5. Arranging for regular respite hours, such as utilizing senior daycare, volunteers from church, or a trusted relative's house on the weekends

"I drop Dad off at my sister's every other weekend, and that's my time to recharge."

6. Removing the burden of unresolved or incomplete essential documents and tasks

We took care of the financial power of attorney, the will, and the medical power of attorney [read Post 19: Bringing up Medical Power of Attorney (MPOA) Doesn't Have to be Awkward - A Six Step Guide], thank goodness. That was weighing on me, and now we have that taken care of and I don't have to think about it again.”

7. Preparing for what is to come, such as by reading books or joining support groups

"I checked out a book on dementia. I hate to think she won't recognize me one day, and I'm trying to prepare for that possibility."

8. Being willing to actively seek out answers and solutions, such as by asking healthcare providers for education, training, or advice

“She won’t do her physical therapy exercises with me, only with the home health physical therapist. So we were a little crafty and told my mom that every time she does her exercises, we put a smiley face to mark that day on this calendar. I tell her I fax this sheet to the physical therapist on the days the therapist does not come."

9. Talking to someone who is available and willing to listen without judgment

"I talk to my sisters. They live out of state, so they can't come over to help, but it really helps when I can talk to them about Mom and Dad. I can vent as much as I want!"

10. Joining a community

“I knit, and my friend picks me up and drives us to a knitting circle every Tuesday night. My daughter watches my husband then.”

11. Engaging in a regular activity that allows for mental and emotional distraction or respite, such as watching a movie, working on a 1000 piece puzzle, or going out for a drive

"I've been working on this puzzle for three days. I just finished that one over there. Jigsaw puzzles are the best kept secret in therapy."

12. Engaging in a regular activity that feeds spirituality, such as meditating, watering the plants, or attending church

“My son and daughter in law come over to watch my daughter while I attend church and my women’s group on Sundays.”

13. Regularly focusing on what you have, what you can do, and what your loved one can do to purposefully generate feelings of gratitude and appreciation and reduce feelings of resentment, anger, worry, or jealousy

"I say the Serenity prayer five or six times every day, and I feel much calmer each time."
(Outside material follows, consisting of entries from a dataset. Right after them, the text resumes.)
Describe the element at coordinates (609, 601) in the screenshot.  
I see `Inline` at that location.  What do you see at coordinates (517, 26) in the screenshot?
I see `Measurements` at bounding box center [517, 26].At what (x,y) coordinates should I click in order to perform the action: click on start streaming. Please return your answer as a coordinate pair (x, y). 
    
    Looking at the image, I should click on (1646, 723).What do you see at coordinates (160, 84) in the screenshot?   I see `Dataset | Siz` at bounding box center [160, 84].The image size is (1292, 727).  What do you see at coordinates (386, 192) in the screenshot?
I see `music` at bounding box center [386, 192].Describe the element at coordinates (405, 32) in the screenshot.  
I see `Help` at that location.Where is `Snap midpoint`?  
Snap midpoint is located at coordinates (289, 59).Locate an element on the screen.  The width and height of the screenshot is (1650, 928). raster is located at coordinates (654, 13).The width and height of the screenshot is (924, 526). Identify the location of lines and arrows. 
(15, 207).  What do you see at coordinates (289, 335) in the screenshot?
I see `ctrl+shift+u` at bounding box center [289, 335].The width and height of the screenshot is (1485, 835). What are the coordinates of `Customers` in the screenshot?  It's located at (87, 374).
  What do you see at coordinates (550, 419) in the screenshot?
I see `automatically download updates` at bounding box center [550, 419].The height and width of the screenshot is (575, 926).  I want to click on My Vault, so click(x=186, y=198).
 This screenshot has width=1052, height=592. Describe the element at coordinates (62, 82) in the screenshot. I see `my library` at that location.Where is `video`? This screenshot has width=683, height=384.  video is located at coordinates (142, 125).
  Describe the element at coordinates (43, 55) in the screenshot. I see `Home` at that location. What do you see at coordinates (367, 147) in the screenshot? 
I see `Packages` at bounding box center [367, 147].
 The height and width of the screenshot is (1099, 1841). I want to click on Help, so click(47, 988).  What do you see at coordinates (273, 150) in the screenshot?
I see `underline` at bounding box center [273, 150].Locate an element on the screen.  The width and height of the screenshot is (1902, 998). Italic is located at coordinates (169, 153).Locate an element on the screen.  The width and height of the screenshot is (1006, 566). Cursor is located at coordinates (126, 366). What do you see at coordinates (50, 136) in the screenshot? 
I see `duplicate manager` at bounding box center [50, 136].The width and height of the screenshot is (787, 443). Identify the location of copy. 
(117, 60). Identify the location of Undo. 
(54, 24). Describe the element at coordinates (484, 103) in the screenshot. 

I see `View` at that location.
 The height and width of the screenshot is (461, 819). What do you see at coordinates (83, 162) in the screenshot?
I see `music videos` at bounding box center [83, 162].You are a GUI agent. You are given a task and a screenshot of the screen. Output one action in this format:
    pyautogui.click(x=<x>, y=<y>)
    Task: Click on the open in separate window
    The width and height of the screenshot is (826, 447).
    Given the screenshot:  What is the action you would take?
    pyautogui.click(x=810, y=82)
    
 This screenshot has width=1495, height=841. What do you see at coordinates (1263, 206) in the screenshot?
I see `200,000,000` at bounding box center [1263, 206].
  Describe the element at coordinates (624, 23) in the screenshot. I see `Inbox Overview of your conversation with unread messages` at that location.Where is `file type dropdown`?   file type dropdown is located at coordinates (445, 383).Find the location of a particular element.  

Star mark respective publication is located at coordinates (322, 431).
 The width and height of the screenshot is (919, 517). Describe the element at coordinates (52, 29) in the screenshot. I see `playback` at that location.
Instead of the caregiver focusing on how they used to go to the movies every Friday evening or eat out every night, they may need to adapt and modify how to obtain moments of peace and enjoyment, whether it be via a movie on Netflix at home or getting food delivered from a favorite restaurant.

Since time and privacy will likely be limited, the caregiver should prioritize the activities that take care of them the most. These activities should be prioritized often, every day if possible.

Dear caregiver, take care of yourself to better enable you to provide care for your loved one for as long and as sincerely as you intend.